Cohen Wells no preguntó qué debía hacer todavía Jim Mackenzie por el pobre Richard Tenachee, y Jim no consideró oportuno decir más. Ambos sabían que, fuera lo que fuese, lo estaba haciendo demasiado tarde.

– Por mí, ningún problema. Si mal no recuerdo, eres el mejor piloto que se ha visto por estos lares. Espero que la vida en la ciudad no te haya cambiado.

– Hay quienes dicen que no, pero ya sabe que la gente es mala y habla demasiado.

– De acuerdo, úsalo.

– En cuanto al pago, yo…

– Por ahora no te preocupes. ¿Te quedarás un tiempo antes de volver a Nueva York?

No consideró oportuno decirle que ya no había ninguna posibilidad de volver a Nueva York, o por lo menos de vivir allí en las condiciones a las que estaba acostumbrado. Eso, tarde o temprano, significaría un problema. No tenía mucho dinero ahorrado. En poco tiempo debería salir a buscar empleo.

«El asunto termina aquí por un solo motivo. Un día me salvaste la vida.»

Pero tal vez en aquel momento la Gran Manzana no fuera el lugar más indicado.

– Pasa a verme. Mañana, si tienes tiempo. No me desagradaría charlar un rato contigo antes de que te vayas.

Una pausa. Más larga de lo esperado. Un silencio que casi olía a cosas dolorosas. Después, una voz que transmitía ese dolor sin remedio.

– ¿Te has enterado de lo de Alan? ¿Sabes que está aquí?

– Sí, lo he leído. Me han dicho que al volver lo han recibido como a un héroe.

– Los héroes están todos muertos, Jim. O en las condiciones de mi hijo.

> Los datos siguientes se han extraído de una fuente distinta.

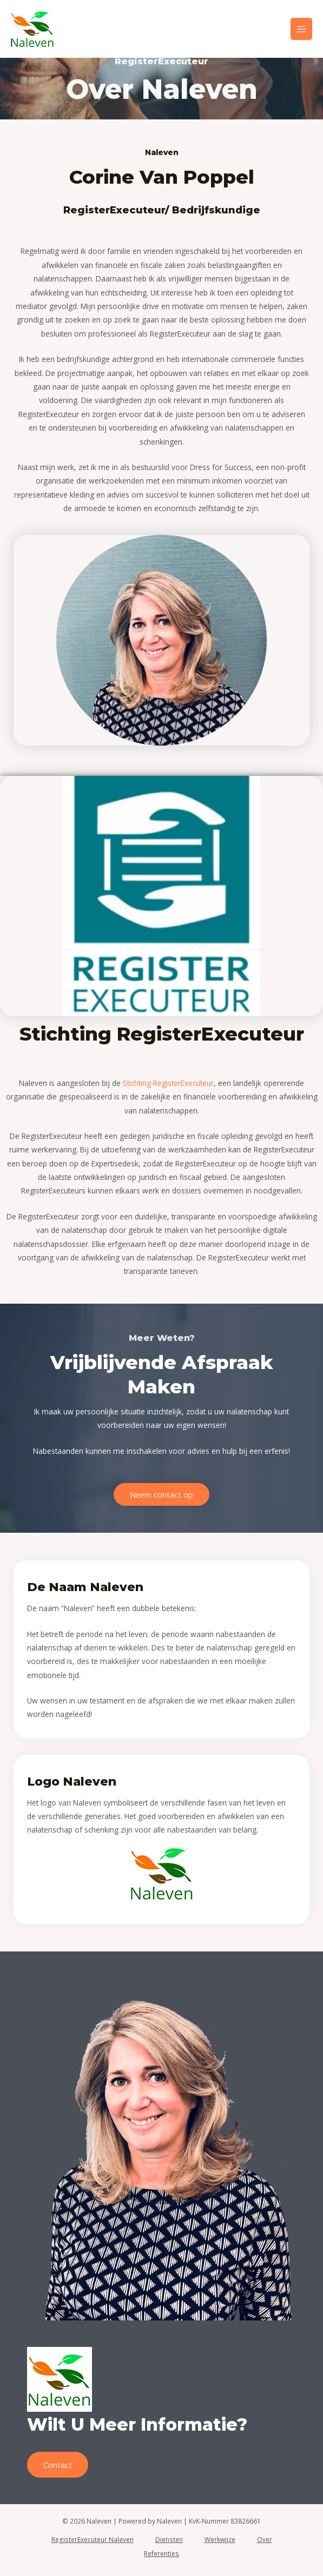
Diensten (169, 2539)
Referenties (161, 2553)
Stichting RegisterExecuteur (168, 1083)
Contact (57, 2464)
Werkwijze (220, 2539)
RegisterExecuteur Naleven (92, 2539)
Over (264, 2539)
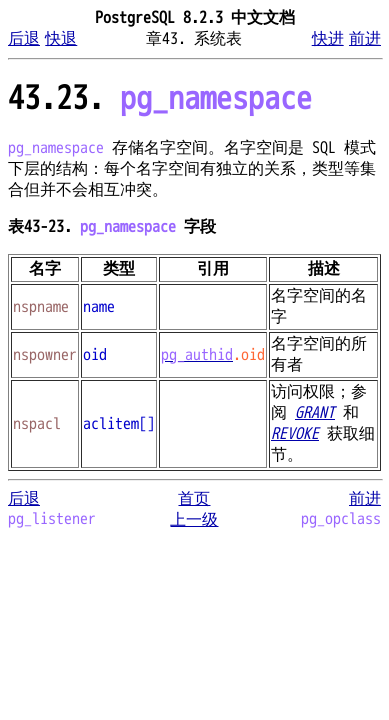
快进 (328, 39)
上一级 (194, 520)
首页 (194, 499)
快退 (61, 39)
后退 (24, 39)
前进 (365, 39)
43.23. (160, 98)
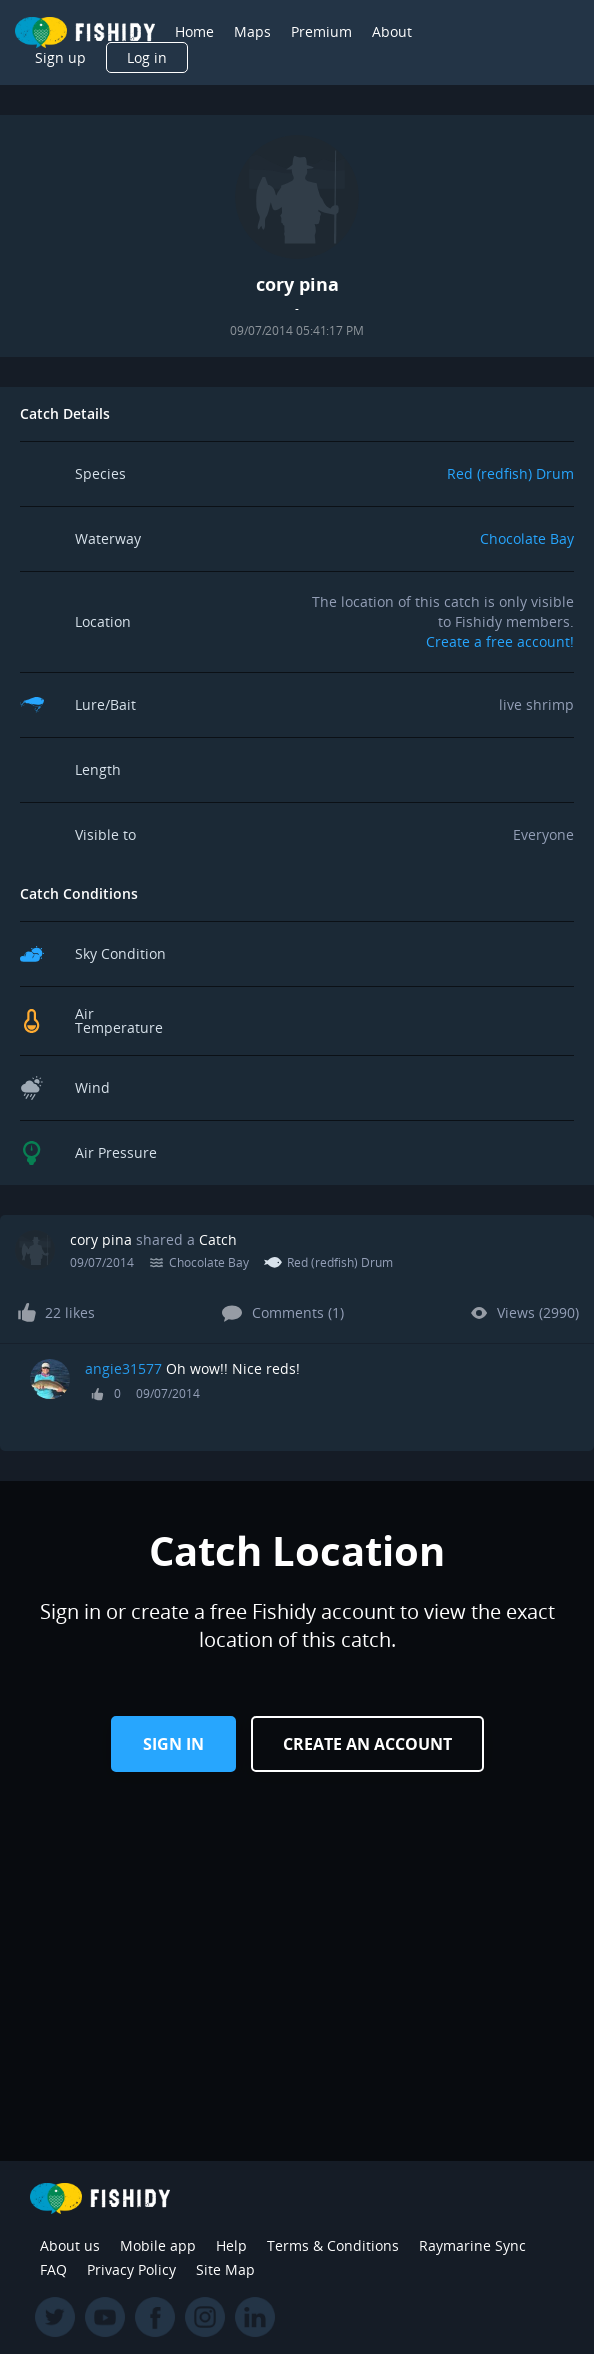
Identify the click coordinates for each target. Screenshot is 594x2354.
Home (194, 31)
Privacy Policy (131, 2269)
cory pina (101, 1239)
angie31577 (123, 1368)
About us (70, 2245)
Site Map (225, 2269)
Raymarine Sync (472, 2245)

Jim aguardó. Sabía que no había terminado.

– ¿Crees que ha pasado suficiente tiempo para olvidar todo lo ocurrido entre vosotros?

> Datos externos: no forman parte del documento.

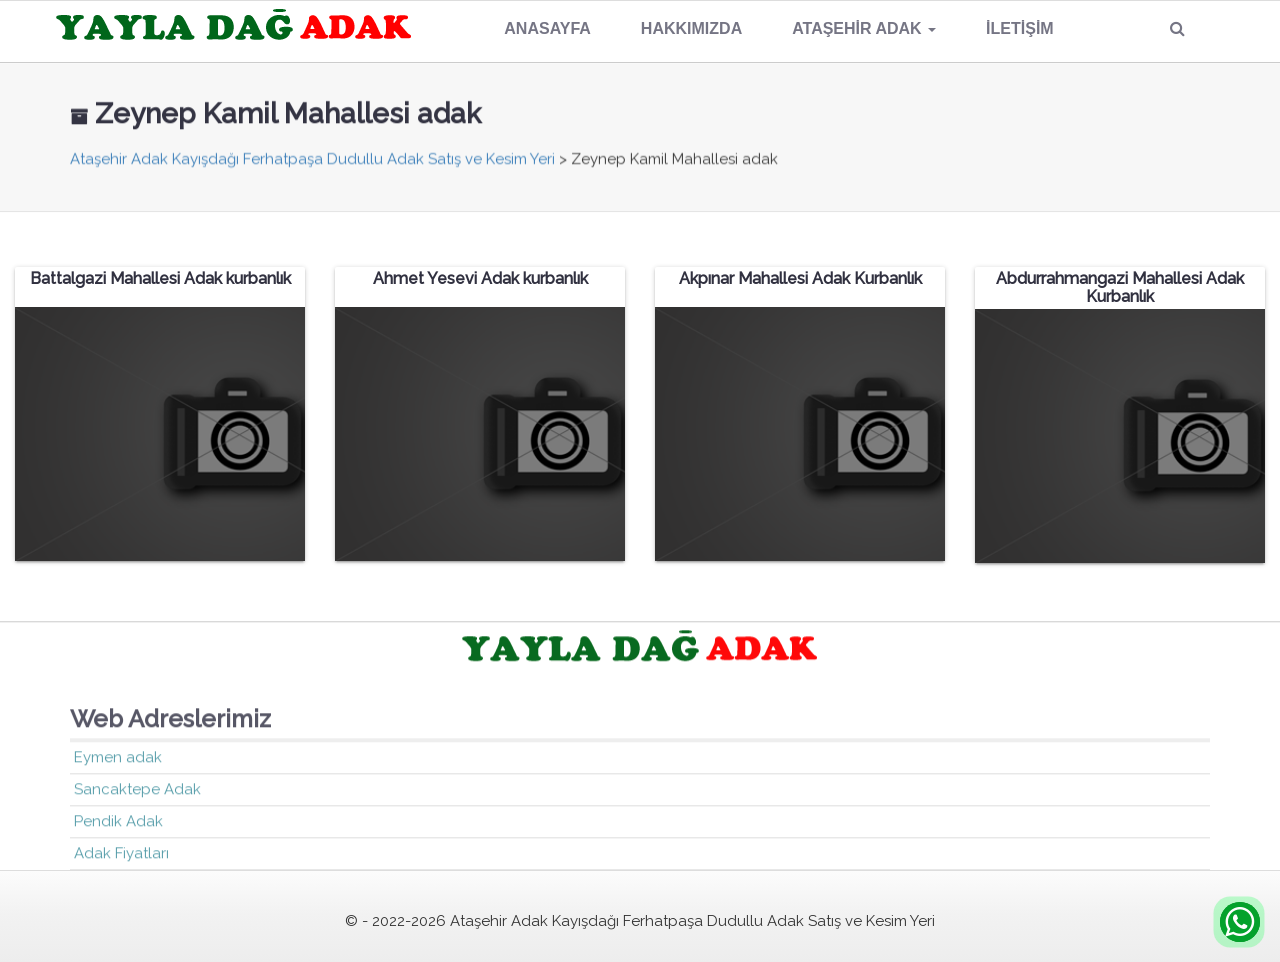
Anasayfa (547, 28)
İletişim (1020, 28)
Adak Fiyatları (121, 854)
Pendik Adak (118, 822)
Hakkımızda (691, 28)
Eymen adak (118, 758)
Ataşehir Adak (864, 28)
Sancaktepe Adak (137, 790)
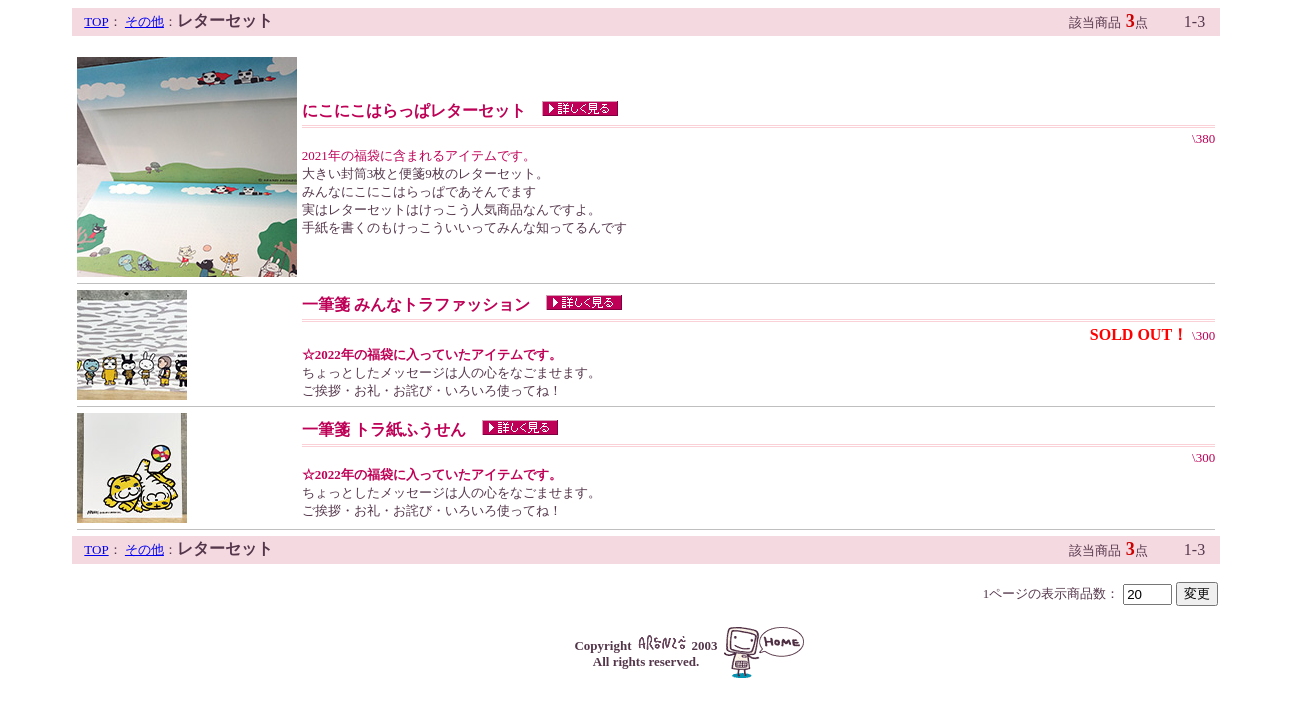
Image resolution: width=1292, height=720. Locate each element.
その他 (144, 21)
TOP (96, 21)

– El tiempo es un monstruo malo, señor Wells. A veces confunde la memoria y a veces se limita a esquivarla para dejarla intacta.

– Estoy seguro de que deberíais intentar veros.

– No sé qué decir. Quizá.

Cohen Wells comprendió que por el momento no podía pretender más.

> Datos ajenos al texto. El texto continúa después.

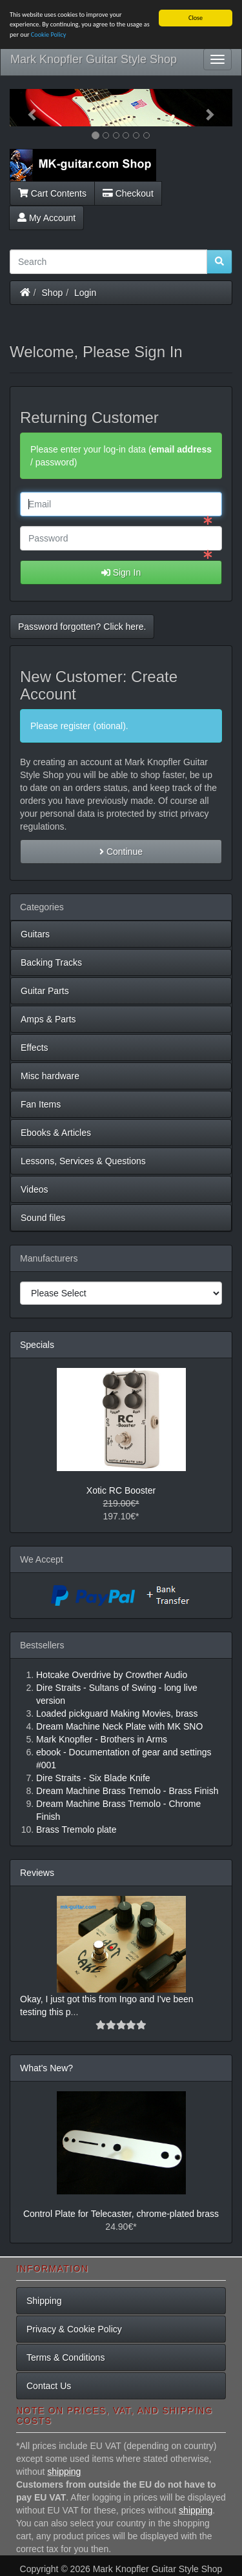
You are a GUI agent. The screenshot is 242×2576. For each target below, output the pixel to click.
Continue (121, 851)
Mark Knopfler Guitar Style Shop (93, 59)
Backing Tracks (51, 962)
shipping (64, 2471)
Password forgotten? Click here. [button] (82, 626)
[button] (26, 107)
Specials (37, 1345)
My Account (46, 217)
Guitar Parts (45, 991)
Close (195, 18)
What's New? (46, 2068)
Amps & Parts (48, 1019)
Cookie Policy (48, 34)
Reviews (37, 1873)
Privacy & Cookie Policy (74, 2329)
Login (85, 292)
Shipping (44, 2301)
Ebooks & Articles (56, 1132)
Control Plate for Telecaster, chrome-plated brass (121, 2214)
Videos (34, 1189)
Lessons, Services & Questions (83, 1161)
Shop (52, 292)
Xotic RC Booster (121, 1490)
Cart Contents (52, 193)
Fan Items (41, 1104)
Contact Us (48, 2386)
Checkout (128, 193)
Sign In (121, 572)
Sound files (43, 1218)
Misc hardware (50, 1076)
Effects (34, 1047)
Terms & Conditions (65, 2357)
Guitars (35, 934)
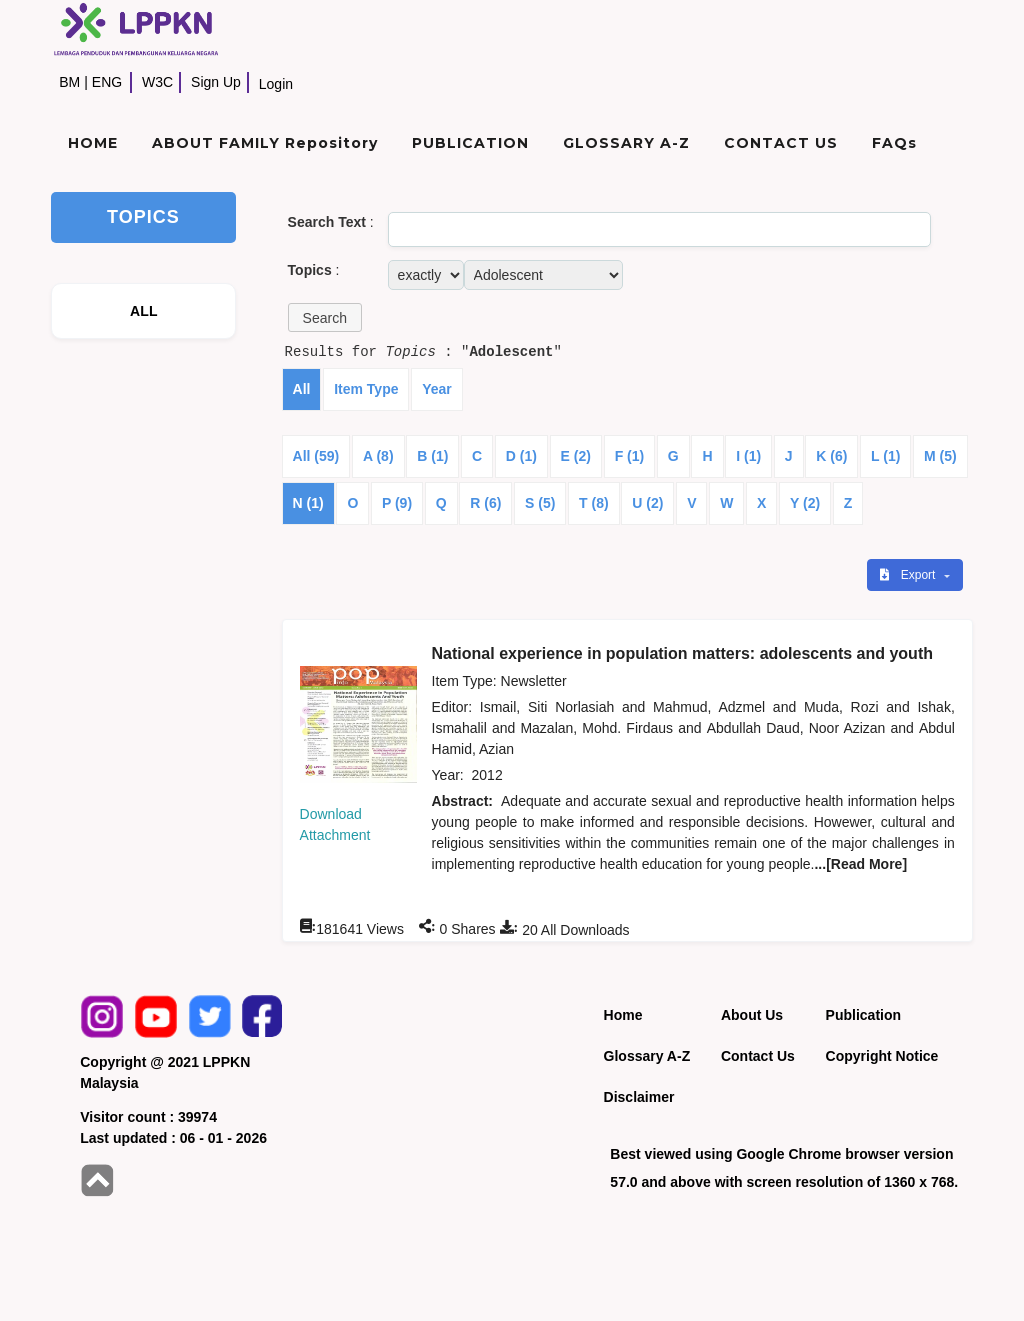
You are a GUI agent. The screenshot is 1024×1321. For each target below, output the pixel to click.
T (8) (594, 503)
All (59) (316, 456)
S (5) (540, 503)
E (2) (576, 456)
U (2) (647, 503)
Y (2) (805, 503)
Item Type (366, 389)
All (302, 389)
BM (69, 82)
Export (909, 575)
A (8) (378, 456)
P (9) (397, 503)
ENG (107, 82)
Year (437, 389)
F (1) (630, 456)
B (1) (432, 456)
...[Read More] (860, 864)
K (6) (831, 456)
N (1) (308, 503)
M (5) (940, 456)
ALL (144, 311)
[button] (325, 317)
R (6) (485, 503)
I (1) (748, 456)
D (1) (521, 456)
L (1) (885, 456)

– Muy bien, coge ese maldito helicóptero y haz lo que debas hacer. Ponme con Bill.

Jim tendió el teléfono a Freihart y esperó al final de la conversación en el pasillo, mientras observaba por la ventana la actividad del campamento. Una pequeña caravana de vehículos todoterreno con la leyenda CIELO alto ADVENTURES se dirigía a una excursión, cualquiera que fuese. Un viaje más a través de las maravillas de la naturaleza y la melancolía descuidada que las huellas de los hombres dejaban en ella. Cuando trabajaba para Lincoln, antes de que Emily complicara las cosas, Jim había viajado mucho. Como todos, había visto con ojos absortos la majestuosidad del pasado que se respiraba en Europa o en Asia.

Al reflexionar sobre lo que sucedía en el sudoeste, sonreía ante sus denodados esfuerzos por construirse un pasado. Aquí, muros de doscientos años de antigüedad se iluminaban con reflectores y se vendían como reliquias de civilizaciones antiguas. En Italia o en Francia, los muros de doscientos años de antigüedad se derribaban con excavadoras para construir aparcamientos.

Ni mejor ni peor. Solo diferente.

También su abuelo, intermitentemente, había trabajado en el Ranch. Cuando necesitaba dinero o tenía ganas de estar con Charlie, iba allí. De vez en cuando, para alguna festividad en particular, se organizaban evocaciones históricas, muy poco fieles pero muy espectaculares para los turistas. Entre caballos, disparos y disfraces coloridos, casi conseguían disimular los rostros aburridos de los que se veían obligados a participar en esa suerte de carnaval.